And then added that Brian owned (sounded past tense to me) the replacement 
Gibson for a period of time. He did not mention Brian or himself owning Loars.
Just to make sure, they sounded great, no matter what instruments they were
playing, and Thomason was in fine story-telling form.

----------


## Willie Poole

Brian stopped by my house one day about 10 years ago with his stable of mandolins, he wheels and deals quite a bit, I was under the impression that he also owned a Loar that belonged to Mr. Derrington, I heard it at the Gettysburg festival shortly after he bought it, he asked me what I thought of it and I told him, he hasn`t spoken to me since because I only heard it being played through the sound system and couldn`t give him a true report but it didn`t sound near as good as his first one which he let me play all afternoon while he strummed on his guitar...I tried to wear out the frets and strings that day, it is one of the best Loars that I have had my hands on, which is quite a few...He also had a `25 Fern, a `37 F-7 converted to an F-5, a Gilchrist (which in my opinion was the best sounding of all of them), he played my `81 Loar copy and said he really liked it but Brian being a real gentleman wouldn`t have said anything bad about it even if he didn`t like it, he`s not like me, I tell it like I hear it...At least I used to...

     Great post and some good insight here....

     Willie

----------


## eadg145

I saw Dry Branch Fire Squad in Mountain View just over a week ago.  Ron was definitely playing a '23 Loar.  I talked with him about it.  And oh boy, what a sound that mandolin has!!!  I've heard a few Loars (never played one), but Ron's is a real singer!  I'd love to know more about that one.
  Ron also told the story during introductions, and told us that Brian was playing a mandolin that had been lent to Bill Monroe after the mandolin attack (I have some issue with the term "vandalized", as I think it's a contrivance in this particular case.)  My wife told me she preferred Brian's mandolin.  However, I was busy scraping my jaw off the floor every time I heard Ron's Loar.  Holy Cow!

----------


## DataNick

Thread Bump:

Kind of related; the 1978 F5L that Gibson gave to Bill Monroe is up for sale at Greg Boyd's, NFI 
Bill Monroe's F5L

----------

FLATROCK HILL

----------


## f5loar

> Thread Bump:
> 
> Kind of related; the 1978 F5L that Gibson gave to Bill Monroe is up for sale at Greg Boyd's, NFI 
> Bill Monroe's F5L


Interesting indeed.  How about when an interested serious buyer calls for the price, post that price here.  Monroe did indeed play this one but it was given to him shortly after it was made in 1978 to butter him up for future repairs and his namesake coming to Gibson after the fall out in 1951. So it was not presented to him during the poker damage to the 2 Loars in 1986.  He already owned it.

----------

DataNick

----------


## MikeEdgerton

> Interesting indeed.  How about when an interested serious buyer calls for the price, post that price here.  Monroe did indeed play this one but it was given to him shortly after it was made in 1978 to butter him up for future repairs and his namesake coming to Gibson after the fall out in 1951. So it was not presented to him during the poker damage to the 2 Loars in 1986.  He already owned it.

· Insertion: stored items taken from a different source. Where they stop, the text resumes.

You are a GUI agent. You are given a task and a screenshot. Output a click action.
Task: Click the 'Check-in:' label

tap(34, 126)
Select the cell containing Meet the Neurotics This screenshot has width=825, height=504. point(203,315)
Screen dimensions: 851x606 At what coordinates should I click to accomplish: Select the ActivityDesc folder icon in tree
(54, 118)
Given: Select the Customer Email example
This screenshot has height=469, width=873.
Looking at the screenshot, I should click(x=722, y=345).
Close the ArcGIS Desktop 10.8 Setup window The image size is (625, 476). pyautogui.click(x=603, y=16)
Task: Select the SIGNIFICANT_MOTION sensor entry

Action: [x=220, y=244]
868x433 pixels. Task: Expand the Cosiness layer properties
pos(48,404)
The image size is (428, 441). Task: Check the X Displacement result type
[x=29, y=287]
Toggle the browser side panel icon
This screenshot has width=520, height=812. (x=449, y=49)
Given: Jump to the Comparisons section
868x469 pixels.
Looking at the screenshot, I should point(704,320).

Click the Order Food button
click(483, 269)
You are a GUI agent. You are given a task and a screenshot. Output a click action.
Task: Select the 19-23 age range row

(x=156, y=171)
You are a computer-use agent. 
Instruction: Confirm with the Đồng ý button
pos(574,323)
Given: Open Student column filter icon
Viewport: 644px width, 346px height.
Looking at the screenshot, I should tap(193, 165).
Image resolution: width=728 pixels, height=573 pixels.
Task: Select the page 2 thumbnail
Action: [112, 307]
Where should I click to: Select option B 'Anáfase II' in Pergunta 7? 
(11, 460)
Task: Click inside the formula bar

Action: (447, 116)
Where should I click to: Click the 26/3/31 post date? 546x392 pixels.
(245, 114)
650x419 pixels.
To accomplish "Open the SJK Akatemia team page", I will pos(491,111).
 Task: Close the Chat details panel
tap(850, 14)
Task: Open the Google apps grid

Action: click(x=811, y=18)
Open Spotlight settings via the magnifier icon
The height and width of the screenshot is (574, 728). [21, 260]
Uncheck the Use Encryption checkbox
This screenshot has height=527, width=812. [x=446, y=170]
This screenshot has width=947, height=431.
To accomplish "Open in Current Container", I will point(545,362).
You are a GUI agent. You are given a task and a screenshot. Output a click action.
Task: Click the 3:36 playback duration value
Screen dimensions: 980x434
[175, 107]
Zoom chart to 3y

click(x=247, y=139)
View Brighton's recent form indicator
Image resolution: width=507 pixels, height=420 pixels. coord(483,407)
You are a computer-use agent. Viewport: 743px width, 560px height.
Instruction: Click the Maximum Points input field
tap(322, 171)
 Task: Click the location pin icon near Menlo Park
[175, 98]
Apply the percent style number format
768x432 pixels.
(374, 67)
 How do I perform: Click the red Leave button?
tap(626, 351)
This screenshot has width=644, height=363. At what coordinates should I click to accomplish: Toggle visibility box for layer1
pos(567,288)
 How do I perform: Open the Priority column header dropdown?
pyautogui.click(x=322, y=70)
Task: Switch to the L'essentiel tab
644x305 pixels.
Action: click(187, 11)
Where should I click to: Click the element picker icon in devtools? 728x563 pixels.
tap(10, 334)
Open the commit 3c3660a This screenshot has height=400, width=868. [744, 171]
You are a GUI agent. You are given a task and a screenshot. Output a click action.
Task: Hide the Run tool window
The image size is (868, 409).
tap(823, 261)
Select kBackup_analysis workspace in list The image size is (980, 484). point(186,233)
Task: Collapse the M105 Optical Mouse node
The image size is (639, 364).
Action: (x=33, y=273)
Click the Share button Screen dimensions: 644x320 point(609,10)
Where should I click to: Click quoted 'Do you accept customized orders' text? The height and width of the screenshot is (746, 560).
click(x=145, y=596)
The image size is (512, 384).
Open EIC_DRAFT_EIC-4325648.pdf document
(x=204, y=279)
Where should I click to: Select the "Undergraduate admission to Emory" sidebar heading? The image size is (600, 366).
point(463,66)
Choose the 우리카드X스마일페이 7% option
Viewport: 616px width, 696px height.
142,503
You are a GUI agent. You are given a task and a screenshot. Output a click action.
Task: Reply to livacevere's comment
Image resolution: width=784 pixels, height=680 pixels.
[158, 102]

Yup, they've got that story wrong.

----------


## Big Joe

Mr. Bill played Charlie's unsigned Loar for much of the time his was in for repair.  Charlie was always proud that he could do that for his hero.

----------

DataNick, 

MikeEdgerton, 

Timbofood

----------


## sgarrity

So how much and what does it sound like???

----------


## DataNick

> So how much and what does it sound like???


Shaun,

Don't know what they're asking, but this is what it sounded like in 1980

----------

FLATROCK HILL, 

Glassweb

----------


## sgarrity

Good find Nick!  If I buy it will I be able to play like that???   :Grin:   :Mandosmiley: 

And no, I'm in no danger of buying this thing.  With the $75,000 Monroe fingerboard out there I can only imagine what they're asking for this mandolin.....

----------

DataNick

----------


## Timbofood

I think that may have been the prototype built by Aaron Cowles but, I make many mistakes. Was it indeed one of the "new" production batch?

----------


## DataNick

Tim,

Here's the story behind it...I lifted it from the comments that are after the Siminoff article on the F-5L Mandolion: A Turning Point...

*Bill Junior
May 22, 2010 01:29 PM*
"I am the current owner of the 1978 F5L that was given to Bill Monroe by the Gibson Company as a peace offering. Roger Siminoff asked if would chime in with what information I have on the instrument. Here is all that I know. If anyone else has any information about this mandolin, I would love to hear from them. 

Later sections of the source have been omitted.